- SOURCE TEXT:
══════

FORD Mustang GT 5.0 Review

OUR TEST CAR: FORD Mustang GT 5.0 2012

FORD Mustang GT 5.0 - Page - 1
The Ford Mustang has been with us for almost five decades now and between the infinity of lines that make up its life story, we can find certain models that are more special than others.

The 2011 Mustang GT is definitely one of them, as this is the model that brings the "5.0" badge, along with the adjacent hardware, back after 16 years of pause. The new car offers even more than that, as it comes with a V8 which actually uses 5, not 4.9 liters of displacement for the first time in the model's history

The Blue Oval has made impressive efforts to upgrade the technical side of the car. This means that not only do you get an output boost about the size of what a basic 1.6-liter four-cylinder engine can deliver, but also new transmissions and an overall optimization of the vehicle.

Before we can start baking some donuts in the Mustang GT, let's spend some time to find out how it grew up to become such a bad boy. The Mustang story started back in 1964, when Ford wanted to offer a sports car that would mix assets like compact size, affordability and driving fun. The Mustang was the vehicle that basically created the pony car class, which is defined by the aforementioned values.

══════

- DATASET EXTRACT:

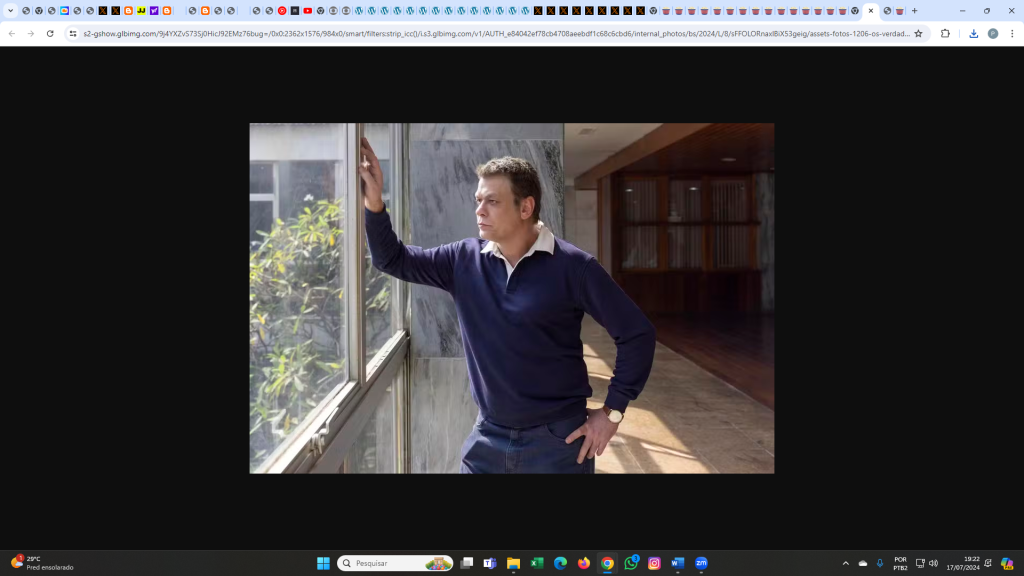Open the volume speaker control
Screen dimensions: 1024x576
pyautogui.click(x=934, y=563)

══════

- EXERCISE INSTRUCTIONS:
[1] In the Mustang GT review, reproduce word for word the passage starting at "The Blue Oval" and ending at "the aforementioned values.".
[2] According to the Mustang GT review, how many years passed before the "5.0" badge returned on the 2011 Mustang GT?

- SOLVED TASKS:
[1]
The Blue Oval has made impressive efforts to upgrade the technical side of the car. This means that not only do you get an output boost about the size of what a basic 1.6-liter four-cylinder engine can deliver, but also new transmissions and an overall optimization of the vehicle.

Before we can start baking some donuts in the Mustang GT, let's spend some time to find out how it grew up to become such a bad boy. The Mustang story started back in 1964, when Ford wanted to offer a sports car that would mix assets like compact size, affordability and driving fun. The Mustang was the vehicle that basically created the pony car class, which is defined by the aforementioned values.

[2] 16 years.